Lymphocyte subsets and cytokines in ascitic fluid of decompensated cirrhotic patients with and without spontaneous ascites infection

Background and Aim: Spontaneous ascites infection is a frequently encountered and important complication of decompensated liver cirrhosis. The immune system plays an important role in the development or eradication of this infection. A number of compositional and functional alterations in immune system cells have been demonstrated in cirrhotic patients; however, there is a lack of knowledge about this issue in ascitic infections. The aim of the present study was to evaluate lymphocyte subsets and levels of some ascitic and lymphocytic intracytoplasmic cytokines in decompensated cirrhotic patients with or without spontaneous ascites infection. Methods: The study population consisted of 45 decompensated cirrhotic patients (32 men, 13 women) with different etiologies. Patients with ascitic polymorphonuclear leukocyte count ≥250/mm3 and/or positive ascitic bacterial cultures were classified as the ‘infected group’. Comparison was made between the infected and non‐infected group for the following parameters: ascites leukocyte counts and differentiations; ascitic fluid protein; albumin levels and serum‐ascites albumin gradients; flow cytometric detection of cell surface markers for ascitic T, B and natural killer lymphocytes; intracytoplasmic interleukin (IL)‐2, IL‐4, tumor necrosis factor (TNF)‐α and interferon (IFN)‐γ; levels of ascitic IL‐8, IL‐10, IL‐12 and TNF‐α; and soluble Fas antigen and soluble Fas ligand.

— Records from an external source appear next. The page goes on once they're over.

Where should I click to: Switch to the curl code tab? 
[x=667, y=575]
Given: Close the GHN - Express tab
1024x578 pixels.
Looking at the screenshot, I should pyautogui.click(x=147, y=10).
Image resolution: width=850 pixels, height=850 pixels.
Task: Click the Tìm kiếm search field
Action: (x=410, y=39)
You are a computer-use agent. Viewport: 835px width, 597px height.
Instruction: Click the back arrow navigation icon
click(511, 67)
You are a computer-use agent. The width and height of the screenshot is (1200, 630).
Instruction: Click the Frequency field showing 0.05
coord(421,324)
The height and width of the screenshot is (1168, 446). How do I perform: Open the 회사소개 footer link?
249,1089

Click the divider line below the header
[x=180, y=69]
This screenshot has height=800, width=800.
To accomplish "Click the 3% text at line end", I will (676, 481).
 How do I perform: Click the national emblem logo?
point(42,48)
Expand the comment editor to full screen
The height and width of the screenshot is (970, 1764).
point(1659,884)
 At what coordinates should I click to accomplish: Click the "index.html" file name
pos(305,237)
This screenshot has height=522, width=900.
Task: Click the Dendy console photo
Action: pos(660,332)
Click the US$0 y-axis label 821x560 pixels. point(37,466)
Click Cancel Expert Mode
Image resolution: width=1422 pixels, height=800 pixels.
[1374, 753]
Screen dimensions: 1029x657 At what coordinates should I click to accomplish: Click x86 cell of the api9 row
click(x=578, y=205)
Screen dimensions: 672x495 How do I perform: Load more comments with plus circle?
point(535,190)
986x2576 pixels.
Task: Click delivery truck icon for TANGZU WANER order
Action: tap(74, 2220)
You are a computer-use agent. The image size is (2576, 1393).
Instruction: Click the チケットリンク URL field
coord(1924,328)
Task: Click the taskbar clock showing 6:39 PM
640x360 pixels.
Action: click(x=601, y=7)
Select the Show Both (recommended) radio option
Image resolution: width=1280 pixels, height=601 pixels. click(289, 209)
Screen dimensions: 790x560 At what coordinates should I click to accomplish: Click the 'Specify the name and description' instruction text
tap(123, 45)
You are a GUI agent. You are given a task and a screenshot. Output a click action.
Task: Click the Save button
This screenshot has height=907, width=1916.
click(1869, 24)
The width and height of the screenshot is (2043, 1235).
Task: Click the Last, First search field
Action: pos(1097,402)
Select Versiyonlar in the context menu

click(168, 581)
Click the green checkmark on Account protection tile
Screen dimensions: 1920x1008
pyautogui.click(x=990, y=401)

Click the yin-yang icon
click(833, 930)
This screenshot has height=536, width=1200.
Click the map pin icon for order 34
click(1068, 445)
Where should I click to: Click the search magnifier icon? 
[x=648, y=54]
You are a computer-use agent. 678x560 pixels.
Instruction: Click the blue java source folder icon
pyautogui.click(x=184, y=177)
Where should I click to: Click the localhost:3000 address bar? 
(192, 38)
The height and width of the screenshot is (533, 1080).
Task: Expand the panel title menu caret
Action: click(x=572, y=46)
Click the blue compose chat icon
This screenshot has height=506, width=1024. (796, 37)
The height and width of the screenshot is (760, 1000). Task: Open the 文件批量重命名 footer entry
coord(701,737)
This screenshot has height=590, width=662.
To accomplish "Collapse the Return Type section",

Results: The CD4/CD8 ratio was significantly decreased and expression of T cell receptor‐γδ was increased in the infected group. Furthermore, ascites TNF‐α levels were also elevated in this group. Ascitic IL‐8, IL‐10, IL‐12 and TNF‐α levels were significantly higher in patients with positive ascitic bacterial culture. Conclusions: These results suggest that a cytotoxic, especially Th1, immune response predominates in ascites infections. It also demonstrates that TNF‐α might be involved in the pathogenesis of ascites infections.